* YOUR ASSIGNMENT
Reproduce all of the data exactly.

========

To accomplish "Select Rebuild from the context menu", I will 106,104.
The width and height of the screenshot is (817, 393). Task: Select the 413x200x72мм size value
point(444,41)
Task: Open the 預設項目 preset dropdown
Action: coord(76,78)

========

* ANSWER SECTION
To accomplish "Select Rebuild from the context menu", I will 106,104.
The width and height of the screenshot is (817, 393). Task: Select the 413x200x72мм size value
point(444,41)
Task: Open the 預設項目 preset dropdown
Action: coord(76,78)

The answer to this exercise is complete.